* _WHAT THE EXERCISE ASKS_: From the line with "Given: Submit the" to the last line of the data below, repeat every line exactly and add nothing.

* _SUPPLIED RECORDS_:
▽

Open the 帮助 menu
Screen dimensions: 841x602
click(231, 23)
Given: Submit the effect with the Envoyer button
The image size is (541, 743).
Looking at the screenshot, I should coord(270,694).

△

* _RESULT_:
Given: Submit the effect with the Envoyer button
The image size is (541, 743).
Looking at the screenshot, I should coord(270,694).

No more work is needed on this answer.